==== Available data ====
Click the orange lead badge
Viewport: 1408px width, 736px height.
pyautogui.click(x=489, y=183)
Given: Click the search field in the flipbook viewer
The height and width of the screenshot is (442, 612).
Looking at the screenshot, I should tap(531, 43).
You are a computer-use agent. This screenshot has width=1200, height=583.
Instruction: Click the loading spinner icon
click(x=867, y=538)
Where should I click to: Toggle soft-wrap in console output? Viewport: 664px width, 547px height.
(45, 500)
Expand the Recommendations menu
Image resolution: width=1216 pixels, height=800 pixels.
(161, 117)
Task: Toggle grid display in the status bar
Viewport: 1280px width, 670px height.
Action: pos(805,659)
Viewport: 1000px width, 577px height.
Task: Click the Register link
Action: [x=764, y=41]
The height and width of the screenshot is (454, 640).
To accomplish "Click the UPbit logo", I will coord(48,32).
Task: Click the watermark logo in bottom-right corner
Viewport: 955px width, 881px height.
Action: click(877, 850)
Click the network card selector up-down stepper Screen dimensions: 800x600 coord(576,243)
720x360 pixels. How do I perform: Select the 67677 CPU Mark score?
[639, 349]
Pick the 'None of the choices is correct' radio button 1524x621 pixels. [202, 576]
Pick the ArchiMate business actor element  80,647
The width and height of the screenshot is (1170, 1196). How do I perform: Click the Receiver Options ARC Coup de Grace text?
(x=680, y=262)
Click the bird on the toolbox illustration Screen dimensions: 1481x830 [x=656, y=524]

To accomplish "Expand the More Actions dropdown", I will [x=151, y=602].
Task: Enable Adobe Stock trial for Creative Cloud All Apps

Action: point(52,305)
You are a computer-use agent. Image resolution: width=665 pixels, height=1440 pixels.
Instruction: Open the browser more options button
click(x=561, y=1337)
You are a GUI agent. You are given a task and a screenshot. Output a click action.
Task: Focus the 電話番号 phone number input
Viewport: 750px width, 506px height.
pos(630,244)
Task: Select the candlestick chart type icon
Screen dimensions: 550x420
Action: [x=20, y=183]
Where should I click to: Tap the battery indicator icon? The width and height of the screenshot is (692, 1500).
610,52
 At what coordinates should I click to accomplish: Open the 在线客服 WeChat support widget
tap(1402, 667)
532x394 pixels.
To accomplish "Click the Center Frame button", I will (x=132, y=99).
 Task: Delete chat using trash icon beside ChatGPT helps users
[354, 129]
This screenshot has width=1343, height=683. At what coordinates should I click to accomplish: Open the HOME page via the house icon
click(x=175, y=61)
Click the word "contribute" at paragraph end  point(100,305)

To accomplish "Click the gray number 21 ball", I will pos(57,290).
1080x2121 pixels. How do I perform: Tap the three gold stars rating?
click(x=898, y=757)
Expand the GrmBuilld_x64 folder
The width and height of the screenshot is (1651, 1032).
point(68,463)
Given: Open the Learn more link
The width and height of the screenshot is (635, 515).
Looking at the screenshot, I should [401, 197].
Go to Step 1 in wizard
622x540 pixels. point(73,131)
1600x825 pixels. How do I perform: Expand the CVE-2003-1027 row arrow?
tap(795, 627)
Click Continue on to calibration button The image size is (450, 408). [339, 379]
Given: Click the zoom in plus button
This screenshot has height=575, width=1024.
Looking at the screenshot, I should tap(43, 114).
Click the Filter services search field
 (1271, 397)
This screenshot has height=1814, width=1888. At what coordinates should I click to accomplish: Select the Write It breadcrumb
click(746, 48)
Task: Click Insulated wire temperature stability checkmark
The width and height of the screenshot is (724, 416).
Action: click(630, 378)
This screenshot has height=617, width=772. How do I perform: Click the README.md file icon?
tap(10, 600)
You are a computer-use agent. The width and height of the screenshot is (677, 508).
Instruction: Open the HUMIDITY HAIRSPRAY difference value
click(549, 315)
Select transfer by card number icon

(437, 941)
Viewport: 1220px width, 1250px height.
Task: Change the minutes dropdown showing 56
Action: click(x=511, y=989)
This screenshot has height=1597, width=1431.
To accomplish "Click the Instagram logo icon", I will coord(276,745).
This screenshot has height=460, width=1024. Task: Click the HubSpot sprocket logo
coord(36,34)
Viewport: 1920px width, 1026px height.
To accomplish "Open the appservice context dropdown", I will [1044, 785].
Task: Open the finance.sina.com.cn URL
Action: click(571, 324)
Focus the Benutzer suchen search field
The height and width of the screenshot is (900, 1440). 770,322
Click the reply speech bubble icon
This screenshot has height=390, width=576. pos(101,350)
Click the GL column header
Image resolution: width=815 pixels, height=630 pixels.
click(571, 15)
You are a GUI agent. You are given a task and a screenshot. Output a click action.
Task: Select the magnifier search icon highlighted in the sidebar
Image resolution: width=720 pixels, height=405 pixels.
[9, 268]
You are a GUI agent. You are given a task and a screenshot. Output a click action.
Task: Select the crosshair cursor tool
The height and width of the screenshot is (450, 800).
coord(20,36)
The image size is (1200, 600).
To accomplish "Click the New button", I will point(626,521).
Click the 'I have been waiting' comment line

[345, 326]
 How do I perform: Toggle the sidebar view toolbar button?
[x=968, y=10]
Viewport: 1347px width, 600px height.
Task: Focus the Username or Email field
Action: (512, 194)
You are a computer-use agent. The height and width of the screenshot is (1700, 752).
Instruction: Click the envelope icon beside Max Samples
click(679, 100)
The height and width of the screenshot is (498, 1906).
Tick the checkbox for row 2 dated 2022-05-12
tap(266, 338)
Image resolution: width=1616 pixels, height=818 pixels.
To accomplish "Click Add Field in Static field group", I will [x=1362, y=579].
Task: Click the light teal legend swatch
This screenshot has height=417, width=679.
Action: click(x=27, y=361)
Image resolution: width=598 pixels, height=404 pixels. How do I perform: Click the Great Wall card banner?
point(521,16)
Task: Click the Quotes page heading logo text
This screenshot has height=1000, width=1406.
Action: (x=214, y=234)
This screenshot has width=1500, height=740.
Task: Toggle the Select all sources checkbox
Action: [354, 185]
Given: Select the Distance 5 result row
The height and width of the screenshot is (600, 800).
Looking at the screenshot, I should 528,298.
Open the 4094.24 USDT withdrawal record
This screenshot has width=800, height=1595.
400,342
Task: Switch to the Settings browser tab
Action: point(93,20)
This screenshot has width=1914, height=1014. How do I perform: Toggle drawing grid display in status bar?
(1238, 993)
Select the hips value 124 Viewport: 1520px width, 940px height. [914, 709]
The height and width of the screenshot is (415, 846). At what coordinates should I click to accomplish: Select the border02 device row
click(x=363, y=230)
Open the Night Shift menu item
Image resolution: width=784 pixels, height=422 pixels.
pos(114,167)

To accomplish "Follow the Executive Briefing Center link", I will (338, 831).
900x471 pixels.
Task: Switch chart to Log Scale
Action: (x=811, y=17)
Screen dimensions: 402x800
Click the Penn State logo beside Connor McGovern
====
Prompt: Retype the entries in full. Keep every line identical.

Result for this exercise:
Click the orange lead badge
Viewport: 1408px width, 736px height.
pyautogui.click(x=489, y=183)
Given: Click the search field in the flipbook viewer
The height and width of the screenshot is (442, 612).
Looking at the screenshot, I should tap(531, 43).
You are a computer-use agent. This screenshot has width=1200, height=583.
Instruction: Click the loading spinner icon
click(x=867, y=538)
Where should I click to: Toggle soft-wrap in console output? Viewport: 664px width, 547px height.
(45, 500)
Expand the Recommendations menu
Image resolution: width=1216 pixels, height=800 pixels.
(161, 117)
Task: Toggle grid display in the status bar
Viewport: 1280px width, 670px height.
Action: pos(805,659)
Viewport: 1000px width, 577px height.
Task: Click the Register link
Action: [x=764, y=41]
The height and width of the screenshot is (454, 640).
To accomplish "Click the UPbit logo", I will coord(48,32).
Task: Click the watermark logo in bottom-right corner
Viewport: 955px width, 881px height.
Action: click(877, 850)
Click the network card selector up-down stepper Screen dimensions: 800x600 coord(576,243)
720x360 pixels. How do I perform: Select the 67677 CPU Mark score?
[639, 349]
Pick the 'None of the choices is correct' radio button 1524x621 pixels. [202, 576]
Pick the ArchiMate business actor element  80,647
The width and height of the screenshot is (1170, 1196). How do I perform: Click the Receiver Options ARC Coup de Grace text?
(x=680, y=262)
Click the bird on the toolbox illustration Screen dimensions: 1481x830 [x=656, y=524]

To accomplish "Expand the More Actions dropdown", I will [x=151, y=602].
Task: Enable Adobe Stock trial for Creative Cloud All Apps

Action: point(52,305)
You are a computer-use agent. Image resolution: width=665 pixels, height=1440 pixels.
Instruction: Open the browser more options button
click(x=561, y=1337)
You are a GUI agent. You are given a task and a screenshot. Output a click action.
Task: Focus the 電話番号 phone number input
Viewport: 750px width, 506px height.
pos(630,244)
Task: Select the candlestick chart type icon
Screen dimensions: 550x420
Action: [x=20, y=183]
Where should I click to: Tap the battery indicator icon? The width and height of the screenshot is (692, 1500).
610,52
 At what coordinates should I click to accomplish: Open the 在线客服 WeChat support widget
tap(1402, 667)
532x394 pixels.
To accomplish "Click the Center Frame button", I will (x=132, y=99).
 Task: Delete chat using trash icon beside ChatGPT helps users
[354, 129]
This screenshot has width=1343, height=683. At what coordinates should I click to accomplish: Open the HOME page via the house icon
click(x=175, y=61)
Click the word "contribute" at paragraph end  point(100,305)

To accomplish "Click the gray number 21 ball", I will pos(57,290).
1080x2121 pixels. How do I perform: Tap the three gold stars rating?
click(x=898, y=757)
Expand the GrmBuilld_x64 folder
The width and height of the screenshot is (1651, 1032).
point(68,463)
Given: Open the Learn more link
The width and height of the screenshot is (635, 515).
Looking at the screenshot, I should [401, 197].
Go to Step 1 in wizard
622x540 pixels. point(73,131)
1600x825 pixels. How do I perform: Expand the CVE-2003-1027 row arrow?
tap(795, 627)
Click Continue on to calibration button The image size is (450, 408). [339, 379]
Given: Click the zoom in plus button
This screenshot has height=575, width=1024.
Looking at the screenshot, I should tap(43, 114).
Click the Filter services search field
 (1271, 397)
This screenshot has height=1814, width=1888. At what coordinates should I click to accomplish: Select the Write It breadcrumb
click(746, 48)
Task: Click Insulated wire temperature stability checkmark
The width and height of the screenshot is (724, 416).
Action: click(630, 378)
This screenshot has height=617, width=772. How do I perform: Click the README.md file icon?
tap(10, 600)
You are a computer-use agent. The width and height of the screenshot is (677, 508).
Instruction: Open the HUMIDITY HAIRSPRAY difference value
click(549, 315)
Select transfer by card number icon

(437, 941)
Viewport: 1220px width, 1250px height.
Task: Change the minutes dropdown showing 56
Action: click(x=511, y=989)
This screenshot has height=1597, width=1431.
To accomplish "Click the Instagram logo icon", I will coord(276,745).
This screenshot has height=460, width=1024. Task: Click the HubSpot sprocket logo
coord(36,34)
Viewport: 1920px width, 1026px height.
To accomplish "Open the appservice context dropdown", I will [1044, 785].
Task: Open the finance.sina.com.cn URL
Action: click(571, 324)
Focus the Benutzer suchen search field
The height and width of the screenshot is (900, 1440). 770,322
Click the reply speech bubble icon
This screenshot has height=390, width=576. pos(101,350)
Click the GL column header
Image resolution: width=815 pixels, height=630 pixels.
click(571, 15)
You are a GUI agent. You are given a task and a screenshot. Output a click action.
Task: Select the magnifier search icon highlighted in the sidebar
Image resolution: width=720 pixels, height=405 pixels.
[9, 268]
You are a GUI agent. You are given a task and a screenshot. Output a click action.
Task: Select the crosshair cursor tool
The height and width of the screenshot is (450, 800).
coord(20,36)
The image size is (1200, 600).
To accomplish "Click the New button", I will point(626,521).
Click the 'I have been waiting' comment line

[345, 326]
 How do I perform: Toggle the sidebar view toolbar button?
[x=968, y=10]
Viewport: 1347px width, 600px height.
Task: Focus the Username or Email field
Action: (512, 194)
You are a computer-use agent. The height and width of the screenshot is (1700, 752).
Instruction: Click the envelope icon beside Max Samples
click(679, 100)
The height and width of the screenshot is (498, 1906).
Tick the checkbox for row 2 dated 2022-05-12
tap(266, 338)
Image resolution: width=1616 pixels, height=818 pixels.
To accomplish "Click Add Field in Static field group", I will [x=1362, y=579].
Task: Click the light teal legend swatch
This screenshot has height=417, width=679.
Action: click(x=27, y=361)
Image resolution: width=598 pixels, height=404 pixels. How do I perform: Click the Great Wall card banner?
point(521,16)
Task: Click the Quotes page heading logo text
This screenshot has height=1000, width=1406.
Action: (x=214, y=234)
This screenshot has width=1500, height=740.
Task: Toggle the Select all sources checkbox
Action: [354, 185]
Given: Select the Distance 5 result row
The height and width of the screenshot is (600, 800).
Looking at the screenshot, I should 528,298.
Open the 4094.24 USDT withdrawal record
This screenshot has width=800, height=1595.
400,342
Task: Switch to the Settings browser tab
Action: point(93,20)
This screenshot has width=1914, height=1014. How do I perform: Toggle drawing grid display in status bar?
(1238, 993)
Select the hips value 124 Viewport: 1520px width, 940px height. [914, 709]
The height and width of the screenshot is (415, 846). At what coordinates should I click to accomplish: Select the border02 device row
click(x=363, y=230)
Open the Night Shift menu item
Image resolution: width=784 pixels, height=422 pixels.
pos(114,167)

To accomplish "Follow the Executive Briefing Center link", I will (338, 831).
900x471 pixels.
Task: Switch chart to Log Scale
Action: (x=811, y=17)
Screen dimensions: 402x800
Click the Penn State logo beside Connor McGovern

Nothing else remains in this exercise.